Suta (narrator) recounting the teaching within the Purana’s cosmological discourse
Primary Rasa: shanta
Secondary Rasa: adbhuta
Indirectly: by mapping vast cosmic time (kalpas and Brahmā’s year), the verse frames creation as cyclical and contingent—encouraging discernment between the changing cosmos and the timeless Atman taught elsewhere in the Kurma Purana’s synthesis of Shaiva–Vaishnava doctrine.

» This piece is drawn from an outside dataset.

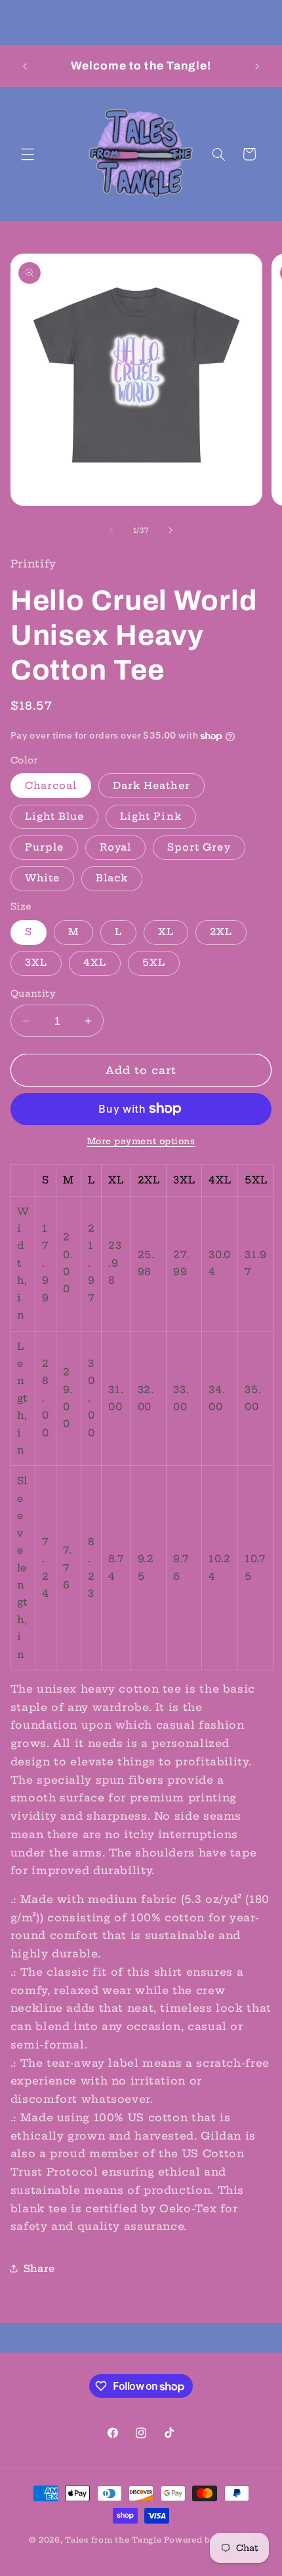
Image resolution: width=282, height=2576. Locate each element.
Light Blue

No specific practice is prescribed in this verse; it supplies the cosmological time-scale that undergirds Kurma Purana teachings where Yoga (including Pāśupata-oriented discipline) is presented as a path to transcend time-bound cycles of creation and dissolution.
The verse is primarily chronological, not sectarian; by grounding doctrine in a shared Puranic cosmology (Brahmā’s time), it supports the Kurma Purana’s broader non-competitive Shaiva–Vaishnava synthesis where the Supreme is approached through multiple divine forms.